SEE UPDATE BELOW
One of my earliest memories is of a board game that came on the back of some cereal box. The objective of the game, if my hazy recollection is correct, was to be the first to get to the moon. This was in the early 1960s, as the United States had just begun to engage the Soviet Union in the space race. As a five-year-old, I didn’t understand anything about the politics going on. I just knew that there were these heroes called astronauts, and they we flying off into space, modern explorers.
The 1960s was a terrible decade in many ways. Our leaders kept falling to insane gunmen; a growing stream of young soldiers were shipped home from Vietnam in body bags; social unrest led to riots in cities and on college campuses; and it all happened under the threat of nuclear destruction.
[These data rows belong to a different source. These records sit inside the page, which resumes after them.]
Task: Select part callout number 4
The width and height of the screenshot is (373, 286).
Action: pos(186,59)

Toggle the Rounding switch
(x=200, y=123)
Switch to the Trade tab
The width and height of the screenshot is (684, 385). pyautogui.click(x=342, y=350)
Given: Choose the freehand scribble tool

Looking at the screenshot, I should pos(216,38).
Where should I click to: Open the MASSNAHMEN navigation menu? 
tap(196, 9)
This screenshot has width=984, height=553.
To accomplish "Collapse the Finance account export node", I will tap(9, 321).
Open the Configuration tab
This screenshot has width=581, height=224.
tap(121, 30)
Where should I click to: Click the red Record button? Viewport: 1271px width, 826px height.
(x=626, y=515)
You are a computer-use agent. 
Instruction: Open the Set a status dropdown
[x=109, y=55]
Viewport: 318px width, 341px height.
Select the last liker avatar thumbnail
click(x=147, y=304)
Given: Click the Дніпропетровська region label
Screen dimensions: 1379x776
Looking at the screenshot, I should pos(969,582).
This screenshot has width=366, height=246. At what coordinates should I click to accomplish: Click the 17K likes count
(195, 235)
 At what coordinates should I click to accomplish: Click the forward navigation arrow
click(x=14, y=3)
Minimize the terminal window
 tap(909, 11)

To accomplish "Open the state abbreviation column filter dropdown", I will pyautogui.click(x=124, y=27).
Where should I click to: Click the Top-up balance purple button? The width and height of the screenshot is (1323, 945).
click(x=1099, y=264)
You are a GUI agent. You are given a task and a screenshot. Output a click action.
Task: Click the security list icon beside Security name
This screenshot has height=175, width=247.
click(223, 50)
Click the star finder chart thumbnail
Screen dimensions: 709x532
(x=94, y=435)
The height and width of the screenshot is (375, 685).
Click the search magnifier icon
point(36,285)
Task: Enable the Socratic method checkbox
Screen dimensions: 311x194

There were good things that happened in the 1960s, of course. But as a child I was only aware of what I saw on TV and that was mostly pretty scary.
But the one great thing I was aware of was that America was leading the world to the Moon. We built amazing rockets, and our brave astronauts rode them into outer space. Every year a step closer to the goal. And it culminated in July of 1969 when we joined the rest of the planet watching the fuzzy images of Neil Armstrong stepping onto the surface of another world. I suppose that was the apex of my pride in the United States. As a nation we had completed this most daring task. It seemed as if anything was possible if we were determined to do it.
Let me say this again: WE PUT HUMAN BEINGS ON THE MOON! Just 60 years after mankind learned to fly, we had stepped upon a different world.
Unfortunately, however, doing great things takes great thinkers, nerve and determination, attributes that have leached out of our political leaders in the 40-plus years since that great day. And now, for the first time in my living memory, the United States no longer has its own way into space.
The Atlantis space shuttle touched down yesterday, the final flight of the last of the shuttles. The United States no longer has the ability to send its own astronauts into orbit or beyond. Our bold adventurers will have to hitch rides with the Russians and private contractors. This wasn’t the case two years ago. Project Constellation, powered by the new Ares rocket, was under full development, but President Obama has killed that endeavor. Now, when you view the NASA web site pages devoted to the Constellation program, you only see this sorry notice:
From where are fathers boldly went, we have cowardly retreated.
UPDATE: Just as a point of perspective and comparison, the Pentagon’s budget in 2010 was $691 billion. In 2008, NASA requested $3.5 billion for continuing Project Constellation in 2009. There’s plenty of money being spent. It all just depends upon your priorities. I for one think space exploration is worth a military budget decrease of one half of one percent.